Eric J. Topol, MD: Hello. This is Eric Topol. I'm editor-in-chief of Medscape, and it is a special privilege for me to bring Manu Prakash to the Medscape community. Manu is a computer science innovator of our era. Manu, welcome.

Manu Prakash, PhD: Thank you for having me.

Early Invention and Education

Topol: For a bit of background, am I right that you made your first microscope when you were around age 7?

Prakash: Yes, 7 or 8. It's old memories, but I remember not having access to a microscope and that bothered me. My brother was upset because I didn't understand that you needed specific lenses—or any lens—for a microscope. The lens [I used] happened to be his from his eyeglasses. I still remember that time.

Topol: You graduated from the Indian Institute of Technology in computer science and went on to Massachusetts Institute of Technology (MIT). There is a funny story from when you were at MIT. They would not let you graduate at first because you had so many library books that were overdue.

Prakash: Yes. Now it's funny, but at the time it was a little bit scary because I had several thousand dollars in fines. I actually met my wife from this because she was the one who gave me a loan for the fines.

Topol: I think that was a good investment on her part.

Prakash: Yes, it worked out.

Foldscope

Topol: Then you moved on to Stanford where you are a biophysicist in bioengineering. You have a great lab and have been remarkably productive. It's actually very hard to keep up with you on your inventions. The first one I thought we would get to is the Foldscope. Can you tell us about that? About 5 years ago it was published in PLOS One. I think it's the most cited paper in the history of PLOS One, maybe PLOS completely, and it's changed the world. Tell us about Foldscope, and are you still "Foldscoping"?

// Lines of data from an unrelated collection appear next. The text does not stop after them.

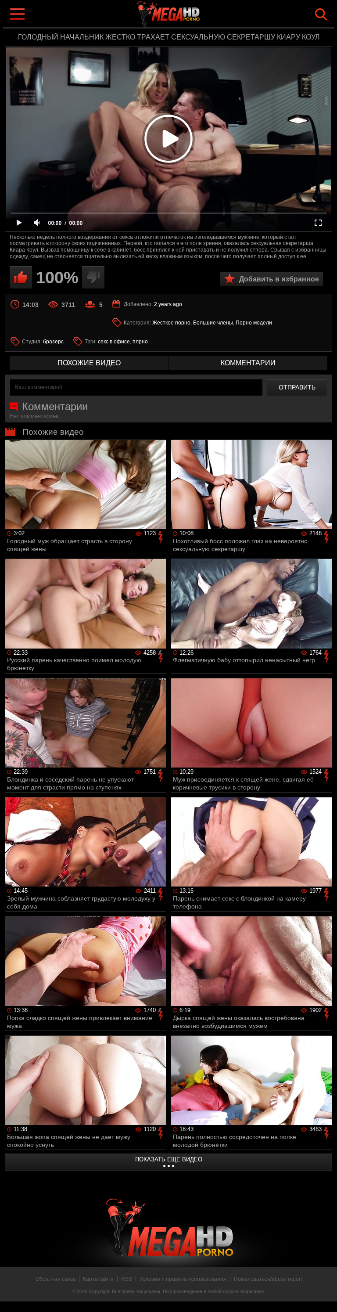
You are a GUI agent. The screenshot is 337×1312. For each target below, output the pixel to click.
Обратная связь (55, 1279)
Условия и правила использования (183, 1279)
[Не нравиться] (93, 277)
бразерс (53, 342)
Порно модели (254, 323)
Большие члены (213, 323)
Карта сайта (98, 1279)
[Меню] (17, 13)
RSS (126, 1279)
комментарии (248, 363)
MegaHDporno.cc (186, 15)
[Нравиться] (21, 277)
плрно (140, 342)
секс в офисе (114, 342)
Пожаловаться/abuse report (268, 1279)
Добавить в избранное (279, 279)
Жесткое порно (171, 323)
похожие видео (89, 363)
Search (321, 14)
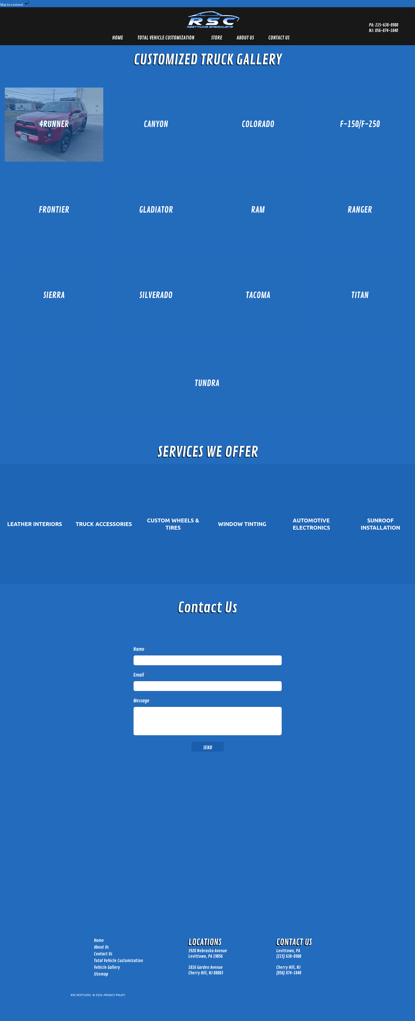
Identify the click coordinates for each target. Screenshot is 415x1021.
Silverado (155, 295)
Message (143, 700)
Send (207, 748)
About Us (245, 38)
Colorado (258, 124)
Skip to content (12, 4)
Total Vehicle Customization (165, 38)
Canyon (156, 124)
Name (140, 649)
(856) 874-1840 (288, 973)
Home (117, 38)
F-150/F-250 (360, 124)
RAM (258, 210)
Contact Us (278, 38)
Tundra (207, 383)
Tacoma (258, 295)
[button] (167, 38)
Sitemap (101, 974)
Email (140, 675)
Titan (360, 295)
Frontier (54, 210)
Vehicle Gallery (107, 967)
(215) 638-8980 (288, 956)
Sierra (54, 295)
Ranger (360, 210)
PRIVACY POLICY (114, 995)
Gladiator (156, 210)
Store (216, 38)
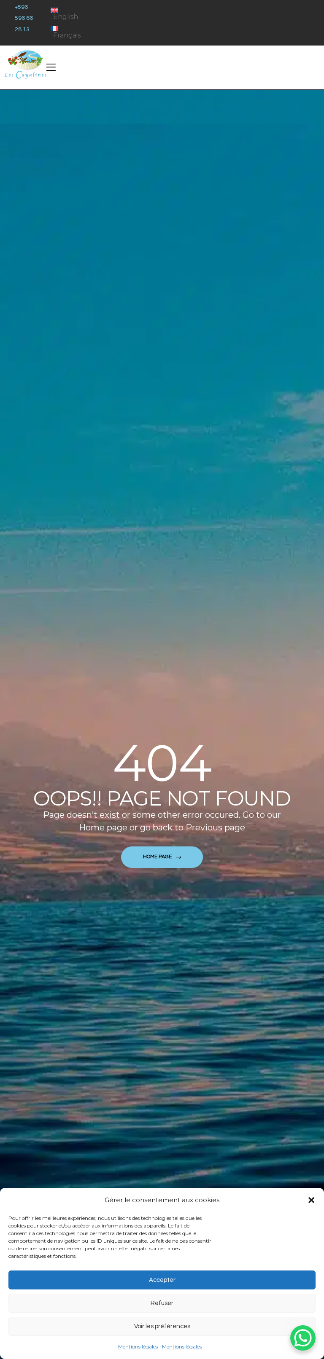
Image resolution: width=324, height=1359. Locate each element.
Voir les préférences (162, 1326)
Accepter (162, 1280)
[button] (311, 1200)
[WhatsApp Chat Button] (303, 1338)
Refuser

Prakash: I'm so glad you use "Foldscoping" as a verb. One of our journeys is to make microscopy so accessible that you would [talk about it at] the dinner table. It started as the idea that everybody deserves to have access to curiosity and access to the microscopic world. When you talk about medicine, it's very hard to talk about these complex ideas, like germ theory, if you have never, ever seen them through the microscopic world.

Foldscope is literally an origami microscope—you fold it together with a piece of paper. I did this work with my very first graduate student, Jim Cybulski. Sometimes the first graduate students are very adventurous.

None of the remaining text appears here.